Book Brahmin: Kate Mosse

photo: Roderick Field

Kate Mosse is the author of the thrillers Labyrinth and Sepulchre--which have sold millions of copies in more than 40 countries--a playwright and nonfiction writer. She is co-founder of the Baileys Women's Prize for Fiction international literary award, and serves on the board of the National Theatre in London and the advisory board of Women of the World. Mosse won the Spirit of Everywoman Award in 2012 and was awarded an OBE in the Queen's Birthday Honours List 2013. Mosse divides her time between Carcassonne, France, and Sussex, England, where she lives with her husband, grown-up children (sometimes!), her mother, mother-in-law and a small white West Highland terrier. Her new novel is Citadel (Morrow, March 18, 2014).

On your nightstand now:

Mason Currey's Daily Rituals, a snapshot of the weird, wonderful and downright peculiar routines writers, artists, musicians and choreographers have to get into their creative zone. Some I share--getting up at 4 a.m., for example, with strong, strong black coffee--others are a little too kooky!

Favorite book when you were a child:

Little Women, what else! The four March sisters and with a writer--the independent, strong-minded Jo, at the heart of the novel. Amazing that it is both of its time and yet incredibly current, topical, nearly 150 years later.

Your top five authors:

Tricky for any writer to answer (and not lose friends!), so I'll go for my favourite "legacy" (i.e., no longer alive!) authors instead: the inestimable Willa Cather, the elegiac T.S. Eliot, the brilliant French short story writer Guy de Maupassant, the adventurous H. Rider Haggard (of She and King Solomon's Mines fame) and, predictable for an English writer of a certain age, the peerless Agatha Christie.

Book you've faked reading:

None--honest! Why do that? It's daft. Then again, the list of novels I've started but failed to finish, well... if I confess to those, all credibility flies out the window!

Book you're an evangelist for:

Emily Bronte's Wuthering Heights. Her only novel--published in 1847, the year before her death--it's an astonishing tour-de-force that changes every time one reads it. It's about revenge and obsession, strong female characters, race and class, all set against the brutal and unforgiving landscape of the Yorkshire Moors. Even now, the last paragraph still brings tears to my eyes! Beautiful.

Book you've bought for the cover:

Again, none--though I admire great jacket artwork. I used to be a publisher, you see, so learnt the shabby old cliché of never judging a book by its cover was good advice.

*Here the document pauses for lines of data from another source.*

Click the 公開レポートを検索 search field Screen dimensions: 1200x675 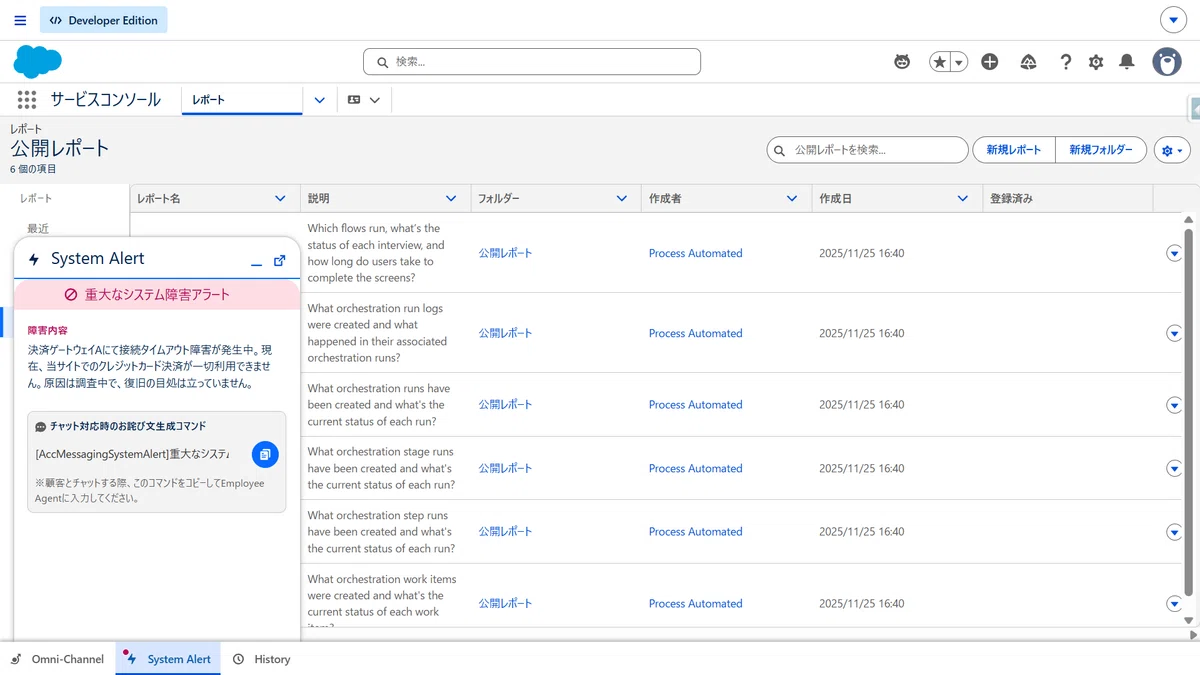pyautogui.click(x=867, y=150)
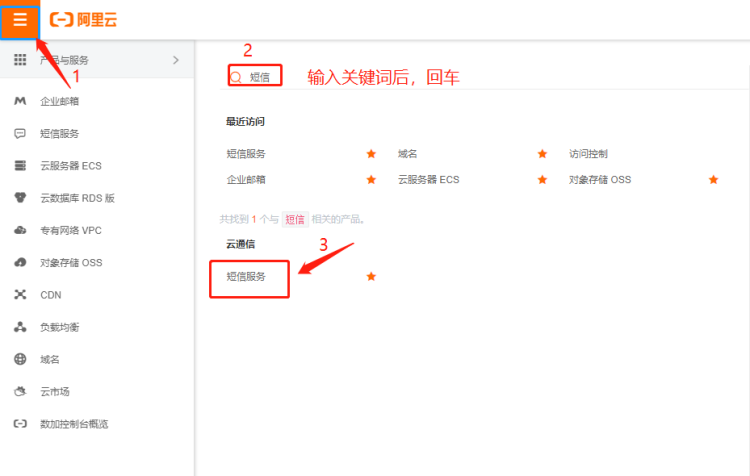Image resolution: width=750 pixels, height=476 pixels.
Task: Open 云市场 from the sidebar
Action: [x=54, y=391]
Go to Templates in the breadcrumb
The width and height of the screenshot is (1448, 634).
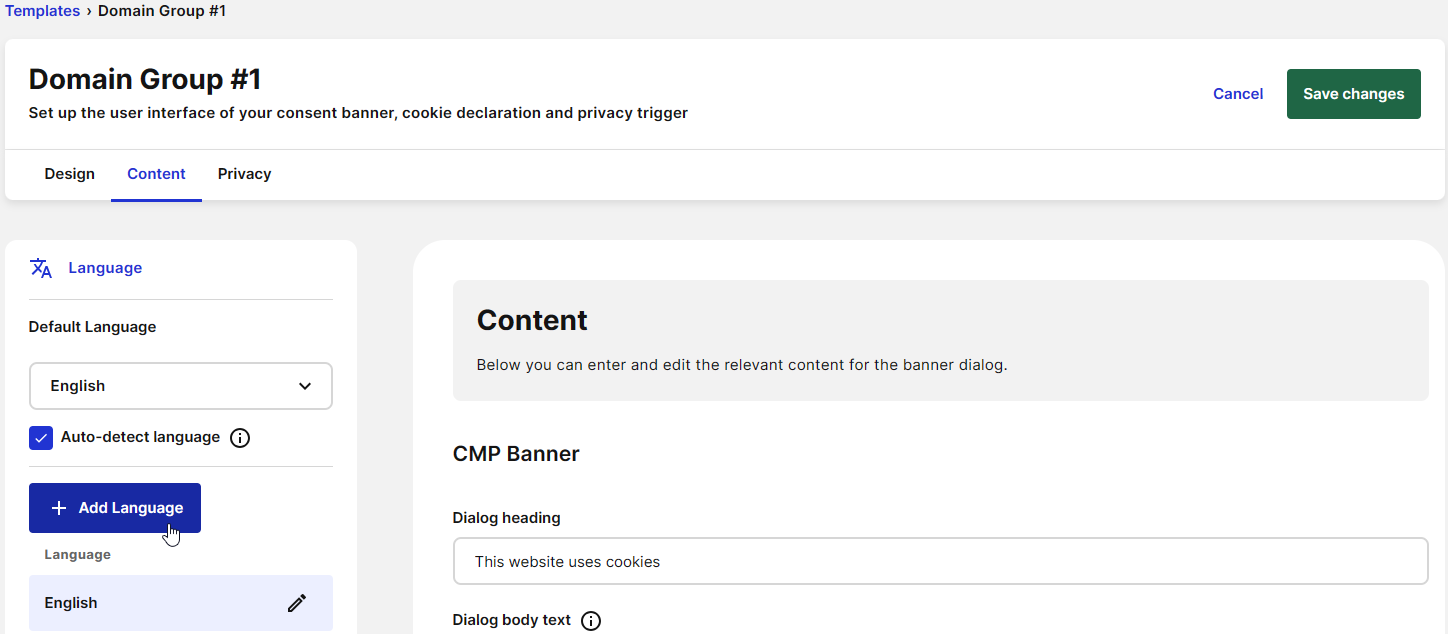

Book that changed your life:

Toni Morrison's The Bluest Eye. Growing up in a lovely, if old-fashioned, corner of the U.K. in the 1960s and 1970s, I'd never consciously registered that some people genuinely thought women and men should have different rights or that the colour of a person's skin should be a cause for discrimination, injustice. Morrison's brilliant novel opened my eyes....

Favorite line from a book:

"What will survive of us is love." --from Philip Larkin's poem "An Arundel Tomb"

When researching for Citadel--the story of an all-women's resistance unit during WWII in France--I saw it was love--of families, of friends, of country--that gave women and men the strength to keep fighting.

Book you most want to read again for the first time:

So many--it's that thrill of discovery, so hard to recapture--but top of the list would be Adrienne Rich's poem "Diving into the Wreck," Milton's Paradise Lost, the ghost stories of M.R. James, Erich Maria Remarque's All Quiet on the Western Front, Marilyn French's The Women's Room, George Eliot's The Mill on the Floss....

Why we like "best of" book lists:

For the sense of connection it gives with us with other writers, other readers. For the evidence that words, when all is said and done, survive and endure and speak beyond generations, beyond background. But it's good to remember our lists will change--it's about the chemistry of time, place, context and the person we are when we are reading. Tomorrow things might be different.